But what about when an employee has worked several hours or even days before receiving a confirmation from the electronic verification system? With so many laws that protect the employee from discrimination or adverse action, it is sometimes unclear what to do to both comply with the law and respect the employee.
The time it takes to process a new hire through the EVERIFY system usually takes only a few minutes to receive a confirmation. However, if there is a discrepancy between the name of the employee and the employee's social security number, the system will display a 'Tentative Non-Confirmation'. This does not necessarily mean that the employee is not eligible to work, however. Several items can cause a Tentative Non-Confirmation. The most common is, typo or incorrect data entry. For example, say a new hire completes paperwork and lists the name as Jonathan Quincy Doe. In some cases, the passport or driver license could show the name as Jon Q. Doe or Jonathan Doe. Entering the name this way could cause the system to respond with a Tentative Non-Confirmation. At this point, the employee, John Doe, is notified that he has up to 8 days to contact the Social Security Administration to correct the error. This is where many employers fear they are non-compliant. They worry that if they were visited by the Immigration and Customs Enforcement agency an John Doe is an active employee, they will be penalized. This is not so. As long as the employer keeps their documentation in order and tracks the EVERIFY process to the day, the employer is considered compliant with the law.
However, some employers who do not properly educate themselves on the laws surrounding the Legal Arizona Workers Act are erroneously terminating an employee at the first sign of Tentative Non-Confirmation. This is a violation of the employee's rights. Furthermore, by not paying the employee for hours worked, the employer is further falling into violation territory with the Wage and Hour division of the Labor Board.
Arizona wage & hour laws mirror the Federal Fair Labor Standards Act which sets guidelines as to how to pay employees properly, mandating that all employees must be paid for all time worked.
When a new employee completes the I-9, they are swearing that the information provided is true and correct and furthermore, that they are authorized to work in the United States. At this point, the employer must give them that benefit of the doubt until it can be proven otherwise.

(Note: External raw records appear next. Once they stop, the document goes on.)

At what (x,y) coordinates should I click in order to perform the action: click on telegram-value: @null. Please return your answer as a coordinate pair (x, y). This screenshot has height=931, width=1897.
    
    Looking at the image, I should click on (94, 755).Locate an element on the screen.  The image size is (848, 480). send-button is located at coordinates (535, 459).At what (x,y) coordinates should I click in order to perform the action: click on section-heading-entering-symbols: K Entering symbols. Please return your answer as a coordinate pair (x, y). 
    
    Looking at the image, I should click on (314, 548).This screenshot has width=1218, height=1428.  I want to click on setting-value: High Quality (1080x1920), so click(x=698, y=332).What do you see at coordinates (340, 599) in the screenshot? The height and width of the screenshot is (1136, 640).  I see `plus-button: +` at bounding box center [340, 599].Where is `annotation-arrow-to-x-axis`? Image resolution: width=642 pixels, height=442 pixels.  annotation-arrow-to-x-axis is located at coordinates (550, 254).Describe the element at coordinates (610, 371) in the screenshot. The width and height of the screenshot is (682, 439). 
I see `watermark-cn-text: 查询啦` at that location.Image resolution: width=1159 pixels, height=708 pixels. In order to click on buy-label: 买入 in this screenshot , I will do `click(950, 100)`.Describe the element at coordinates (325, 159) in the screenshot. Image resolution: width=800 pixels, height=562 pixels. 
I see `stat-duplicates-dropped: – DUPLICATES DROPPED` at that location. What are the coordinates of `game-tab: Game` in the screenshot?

That being said, you must treat the employee the same way you treat every other active employee without exception. This includes pay. If EVERIFY tells you that there is a discrepancy with your new-hire and a Tentative Non-Confirmation Notice is issued, the employee has up to 8 days to correct the discrepancy with the appropriate agency. During that time, you must treat this employee the same way you would any other active 'verified' employee meaning the same training, orientation, work assignment, etc. You must presume that the employee is 'authorized' until you can prove that they are not with an EVERIFY FINAL NON-CONFIRMATION.
The U.S. Citizenship and Immigration Service (USCIS) is not out to shut your business down. Their primary goal is to educate companies to avoid breaking the law. Your best bet is to follow the guidelines, use EVERIFY, keep your I9 records in as fair order as possible and stay consistent with how you process new-hires.
In many cases, a simple phone call to your HR office will clear up any doubt as to whether or not you are staying between the narrow lines of the immigration laws.
Compliance with this new law can involve some work, but with a little knowledge, you can keep yourself, and your business, out of trouble.